46 things I think I learned during my surgery rotation

One. Surgeons always button their white coats.

  1. Surgeons always wear ties.

  2. Women who are surgeons do not wear ties.

  3. Surgeons never wear stethoscopes around their neck.

  4. Contrary to what you might think from watching Turk from Scrubs, surgeons only wear scrubs in the operating room.

  5. It is very important to understand and mimic how surgeons dress when one is pretending to be a surgeon.

  6. The concepts behind heart surgery are easier to understand than you think they are.

  7. The time it takes to do heart surgery is exactly as long as you think it is.

  8. Sometimes it takes even longer.

  9. Riding in a six-person Learjet to harvest organs is sweet.

  10. The private jet terminal at Raleigh-Durham International requires you to pay for parking. Sorry sir, but you're going to have to pay $22.75 for parking so that you can get on your $6.8 million jet and head to the south of France for the weekend.

  11. The box marked "Human Organ Transport" sitting on the tarmac at the Greenville Airport actually does contain a human kidney (or pancreas or liver) packed in dry ice.

  12. It is perfectly appropriate to put a box containing a human kidney into the trunk of a Jetta and drive at the speed limit from RDU to the Duke hospital.

  13. It doesn't matter how early you go to sleep, waking up at 3:45 a.m. still feels like waking up in the middle of the night.

  14. So does waking up at 4:15 a.m.

  15. Patients are less than thrilled when you breeze into their room at 4:30 a.m. and starting poking at their bellies.

  16. Probably because no matter how early they went to sleep, it still feels like the middle of the night.

  17. Especially when they had surgery there the day before.

  18. There's no medical condition that can't be diagnosed with anoscopy.

  19. That's probably not true.

  20. The answer to any question about surgery is, "Get a complete history and physical."

  21. The answer to the follow-up question is usually, "Optimize the patient's volume status."

  22. If they ask you what type of fluids you want to use, the answer is, "Lactated Ringers."

  23. Bizarrely, Lactated Ringers solution contains no ringers.

  24. It does, however, contain lactate.

  25. If anyone wants more information than you know, running out of the room and crying is not an appropriate answer.

  26. The answer to a question about surgery is never, "Go straight to the operating room."

  27. Unless it is the answer.

  28. Surgeons call motorcycles donor cycles. (Get it? It's an organ donation joke!)

  29. A surgeon asked my scooter-driving friend if he could just tattoo his blood type on his chest so that they'll know which patients to transplant his organs into when he suffers massive head injuries as a result of crashing his scooter.

  30. My friend is not J.D. from Scrubs. 32. Only parents who hate their children buy them motorcycles.

  31. Despite their fantastic gas mileage and the fact that I'd look super-cool riding in one, I do not want a motorcycle or a scooter.

  32. Even if it had a sidecar.

  33. Always wear eye protection in the operating room.
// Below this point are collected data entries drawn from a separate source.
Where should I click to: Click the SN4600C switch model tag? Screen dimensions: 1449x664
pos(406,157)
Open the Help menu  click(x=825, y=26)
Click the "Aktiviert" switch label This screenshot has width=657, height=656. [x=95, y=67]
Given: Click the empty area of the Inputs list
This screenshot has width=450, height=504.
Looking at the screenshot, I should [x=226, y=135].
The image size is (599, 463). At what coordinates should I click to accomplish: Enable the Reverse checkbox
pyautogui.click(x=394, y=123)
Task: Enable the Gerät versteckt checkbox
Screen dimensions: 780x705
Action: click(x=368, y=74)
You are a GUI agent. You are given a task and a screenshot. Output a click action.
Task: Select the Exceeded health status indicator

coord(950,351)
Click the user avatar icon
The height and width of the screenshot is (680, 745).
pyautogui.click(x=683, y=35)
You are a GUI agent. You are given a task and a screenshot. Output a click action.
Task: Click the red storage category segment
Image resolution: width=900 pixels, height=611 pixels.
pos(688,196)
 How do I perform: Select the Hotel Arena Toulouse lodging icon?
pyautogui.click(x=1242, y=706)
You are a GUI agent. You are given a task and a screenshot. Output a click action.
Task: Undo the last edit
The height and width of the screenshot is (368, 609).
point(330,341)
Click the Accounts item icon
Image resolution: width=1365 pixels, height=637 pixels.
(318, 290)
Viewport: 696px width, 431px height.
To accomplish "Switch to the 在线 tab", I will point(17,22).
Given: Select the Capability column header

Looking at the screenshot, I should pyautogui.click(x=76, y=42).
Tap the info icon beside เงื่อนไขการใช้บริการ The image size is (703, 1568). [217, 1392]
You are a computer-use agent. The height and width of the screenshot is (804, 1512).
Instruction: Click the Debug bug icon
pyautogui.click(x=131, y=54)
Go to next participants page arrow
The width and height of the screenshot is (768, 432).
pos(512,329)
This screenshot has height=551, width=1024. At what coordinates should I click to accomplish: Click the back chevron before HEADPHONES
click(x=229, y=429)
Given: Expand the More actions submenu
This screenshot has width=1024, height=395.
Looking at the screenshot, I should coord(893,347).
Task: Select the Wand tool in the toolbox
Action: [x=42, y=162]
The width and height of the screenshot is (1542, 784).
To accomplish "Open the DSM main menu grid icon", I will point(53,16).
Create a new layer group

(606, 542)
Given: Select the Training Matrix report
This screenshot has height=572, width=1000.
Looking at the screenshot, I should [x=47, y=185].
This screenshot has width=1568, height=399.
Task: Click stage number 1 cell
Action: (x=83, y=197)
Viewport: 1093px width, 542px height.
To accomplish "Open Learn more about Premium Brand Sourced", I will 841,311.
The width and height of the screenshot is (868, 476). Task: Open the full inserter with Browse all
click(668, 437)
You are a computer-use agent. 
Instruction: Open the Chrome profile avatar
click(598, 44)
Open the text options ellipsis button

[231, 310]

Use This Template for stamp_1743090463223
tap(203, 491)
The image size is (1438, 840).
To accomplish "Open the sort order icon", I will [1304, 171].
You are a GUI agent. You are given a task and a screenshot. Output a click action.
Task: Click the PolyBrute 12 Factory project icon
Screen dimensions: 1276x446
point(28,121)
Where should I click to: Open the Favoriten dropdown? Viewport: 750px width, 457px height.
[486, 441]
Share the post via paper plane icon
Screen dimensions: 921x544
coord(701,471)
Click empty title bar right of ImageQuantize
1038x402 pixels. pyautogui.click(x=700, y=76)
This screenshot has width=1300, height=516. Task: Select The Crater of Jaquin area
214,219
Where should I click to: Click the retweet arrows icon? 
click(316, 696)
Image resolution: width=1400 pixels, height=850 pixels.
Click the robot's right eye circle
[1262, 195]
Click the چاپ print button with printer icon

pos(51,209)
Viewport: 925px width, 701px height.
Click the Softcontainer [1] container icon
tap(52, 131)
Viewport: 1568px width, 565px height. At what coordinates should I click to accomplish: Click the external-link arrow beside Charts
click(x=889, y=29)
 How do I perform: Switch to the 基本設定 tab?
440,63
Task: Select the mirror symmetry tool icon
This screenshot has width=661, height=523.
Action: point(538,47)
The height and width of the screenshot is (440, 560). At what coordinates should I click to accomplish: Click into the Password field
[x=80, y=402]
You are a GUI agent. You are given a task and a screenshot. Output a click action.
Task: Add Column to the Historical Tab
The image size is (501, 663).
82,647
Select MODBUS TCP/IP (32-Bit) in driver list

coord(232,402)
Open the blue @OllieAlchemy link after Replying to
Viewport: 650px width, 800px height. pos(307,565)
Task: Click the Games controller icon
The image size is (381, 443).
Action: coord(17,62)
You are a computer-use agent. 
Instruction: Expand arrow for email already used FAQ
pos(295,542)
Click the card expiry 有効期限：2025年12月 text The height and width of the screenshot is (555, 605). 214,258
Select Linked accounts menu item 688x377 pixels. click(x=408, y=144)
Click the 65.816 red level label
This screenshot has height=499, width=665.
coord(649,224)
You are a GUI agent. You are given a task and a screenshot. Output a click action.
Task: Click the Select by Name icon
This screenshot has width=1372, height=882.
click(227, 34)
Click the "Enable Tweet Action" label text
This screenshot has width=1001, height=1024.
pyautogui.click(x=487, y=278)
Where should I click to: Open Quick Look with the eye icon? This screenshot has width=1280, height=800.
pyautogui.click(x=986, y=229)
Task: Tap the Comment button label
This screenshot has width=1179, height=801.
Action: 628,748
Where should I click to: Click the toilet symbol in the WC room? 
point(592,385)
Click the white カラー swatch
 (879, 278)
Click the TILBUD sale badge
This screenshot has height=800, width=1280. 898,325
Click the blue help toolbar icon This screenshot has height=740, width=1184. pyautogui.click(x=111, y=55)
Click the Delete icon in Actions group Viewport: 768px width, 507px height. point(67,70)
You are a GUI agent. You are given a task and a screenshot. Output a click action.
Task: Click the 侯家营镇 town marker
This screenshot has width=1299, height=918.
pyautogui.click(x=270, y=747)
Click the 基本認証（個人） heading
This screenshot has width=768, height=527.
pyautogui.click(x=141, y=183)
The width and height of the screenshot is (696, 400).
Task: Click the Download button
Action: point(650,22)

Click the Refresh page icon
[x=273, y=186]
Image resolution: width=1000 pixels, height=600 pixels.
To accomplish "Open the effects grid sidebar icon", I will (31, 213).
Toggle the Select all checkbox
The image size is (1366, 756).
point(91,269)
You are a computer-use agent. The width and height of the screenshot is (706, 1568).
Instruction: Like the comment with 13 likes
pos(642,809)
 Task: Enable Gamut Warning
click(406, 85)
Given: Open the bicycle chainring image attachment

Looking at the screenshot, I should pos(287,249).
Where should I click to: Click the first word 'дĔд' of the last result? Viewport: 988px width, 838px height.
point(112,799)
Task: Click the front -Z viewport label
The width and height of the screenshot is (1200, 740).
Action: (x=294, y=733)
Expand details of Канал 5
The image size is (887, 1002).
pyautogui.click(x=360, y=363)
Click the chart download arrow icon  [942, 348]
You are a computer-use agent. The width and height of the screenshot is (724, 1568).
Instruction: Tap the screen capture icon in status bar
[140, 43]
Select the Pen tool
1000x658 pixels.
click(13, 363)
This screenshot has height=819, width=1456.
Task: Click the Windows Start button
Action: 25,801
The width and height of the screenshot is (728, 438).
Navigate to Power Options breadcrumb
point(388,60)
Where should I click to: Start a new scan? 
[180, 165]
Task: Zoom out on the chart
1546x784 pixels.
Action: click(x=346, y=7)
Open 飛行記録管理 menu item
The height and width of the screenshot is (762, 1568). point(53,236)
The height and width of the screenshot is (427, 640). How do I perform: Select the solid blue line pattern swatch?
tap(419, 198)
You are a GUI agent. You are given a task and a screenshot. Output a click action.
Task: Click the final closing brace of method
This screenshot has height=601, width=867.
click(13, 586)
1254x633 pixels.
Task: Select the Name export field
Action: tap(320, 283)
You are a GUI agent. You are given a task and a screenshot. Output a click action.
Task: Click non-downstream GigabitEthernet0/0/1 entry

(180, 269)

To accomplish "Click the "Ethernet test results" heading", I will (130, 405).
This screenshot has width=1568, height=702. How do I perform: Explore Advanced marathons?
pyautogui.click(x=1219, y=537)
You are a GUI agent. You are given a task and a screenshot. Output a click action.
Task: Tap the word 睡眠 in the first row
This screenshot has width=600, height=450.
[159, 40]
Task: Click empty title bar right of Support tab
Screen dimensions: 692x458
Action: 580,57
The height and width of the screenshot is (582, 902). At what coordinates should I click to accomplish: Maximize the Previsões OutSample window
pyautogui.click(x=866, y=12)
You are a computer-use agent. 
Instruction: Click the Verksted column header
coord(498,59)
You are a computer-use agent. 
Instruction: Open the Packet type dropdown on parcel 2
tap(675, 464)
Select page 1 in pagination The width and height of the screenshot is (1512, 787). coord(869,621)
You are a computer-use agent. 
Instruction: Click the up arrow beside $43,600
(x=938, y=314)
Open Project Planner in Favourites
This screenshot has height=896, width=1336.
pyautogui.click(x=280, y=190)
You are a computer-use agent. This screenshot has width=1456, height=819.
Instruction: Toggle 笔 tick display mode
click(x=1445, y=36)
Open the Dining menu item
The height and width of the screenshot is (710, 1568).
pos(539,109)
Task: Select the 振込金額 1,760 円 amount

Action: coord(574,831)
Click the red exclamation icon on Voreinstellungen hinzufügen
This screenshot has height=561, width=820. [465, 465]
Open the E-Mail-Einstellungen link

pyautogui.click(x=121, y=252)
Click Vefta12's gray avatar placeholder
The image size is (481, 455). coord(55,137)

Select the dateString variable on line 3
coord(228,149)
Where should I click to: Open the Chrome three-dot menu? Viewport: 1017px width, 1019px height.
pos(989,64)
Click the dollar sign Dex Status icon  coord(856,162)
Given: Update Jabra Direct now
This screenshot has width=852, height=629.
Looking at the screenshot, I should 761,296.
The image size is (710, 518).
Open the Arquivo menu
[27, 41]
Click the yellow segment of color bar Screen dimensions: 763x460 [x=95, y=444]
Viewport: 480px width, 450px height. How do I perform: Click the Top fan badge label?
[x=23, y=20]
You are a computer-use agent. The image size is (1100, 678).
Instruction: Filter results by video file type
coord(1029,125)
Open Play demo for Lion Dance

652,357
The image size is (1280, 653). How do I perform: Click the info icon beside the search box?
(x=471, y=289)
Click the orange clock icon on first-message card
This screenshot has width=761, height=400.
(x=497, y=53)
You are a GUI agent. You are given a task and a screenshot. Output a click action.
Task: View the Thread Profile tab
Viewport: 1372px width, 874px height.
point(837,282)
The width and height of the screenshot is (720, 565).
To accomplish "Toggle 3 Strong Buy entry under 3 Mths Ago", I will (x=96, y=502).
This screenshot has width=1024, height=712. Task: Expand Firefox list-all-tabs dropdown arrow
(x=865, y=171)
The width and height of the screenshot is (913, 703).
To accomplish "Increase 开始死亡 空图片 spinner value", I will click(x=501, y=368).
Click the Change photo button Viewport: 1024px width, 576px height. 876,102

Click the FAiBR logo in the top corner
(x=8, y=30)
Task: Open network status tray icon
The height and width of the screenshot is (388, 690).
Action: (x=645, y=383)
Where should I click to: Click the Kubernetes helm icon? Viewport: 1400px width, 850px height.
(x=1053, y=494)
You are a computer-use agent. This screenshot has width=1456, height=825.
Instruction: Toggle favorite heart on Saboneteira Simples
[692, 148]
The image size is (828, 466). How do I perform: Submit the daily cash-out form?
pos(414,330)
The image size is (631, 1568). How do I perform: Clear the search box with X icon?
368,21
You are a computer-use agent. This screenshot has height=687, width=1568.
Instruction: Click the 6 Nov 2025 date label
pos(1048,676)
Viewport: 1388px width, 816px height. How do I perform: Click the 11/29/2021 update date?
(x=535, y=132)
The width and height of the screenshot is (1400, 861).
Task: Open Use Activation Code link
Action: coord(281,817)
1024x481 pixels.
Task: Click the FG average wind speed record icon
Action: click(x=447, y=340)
  34. Be nice to the nurses. They were nice to you first.

  35. It's kind of nice to get yelled at, because that means someone cares.

  36. The alternative to being yelled at is being ignored. That means no one cares about you.

  37. If you can't deal with a problem, someone else in the hospital can. Send the patient to him or her.

  38. If you did surgery, and your patient has a problem, it's your fault until you've proven that it isn't.

  39. "Cancer" is always an answer when asked what the diagnosis might be.

  40. "Cancer" is rarely the answer that the person asking the question is looking for.

  41. The answer is "diverticulitis."

  42. Med students wear short white coats. Interns where short white coats and white pants. Everyone else wears whatever they want in an effort to confuse med students.

  43. Med students spend a quarter of their time scared, half of their time confused, and a quarter of their time waiting to be told what to do.

  44. The rest of the time is for sleeping.

I also learned at least 17 other things, one of them being the basics of managing a surgical patient (which may or may not be a single "thing"). Though I care deeply about them, I can't imagine that anyone else would since they involve science and stuff.

Alex Fanaroff, Trinity '07, is a second-year medical student. His column runs every other Thursday.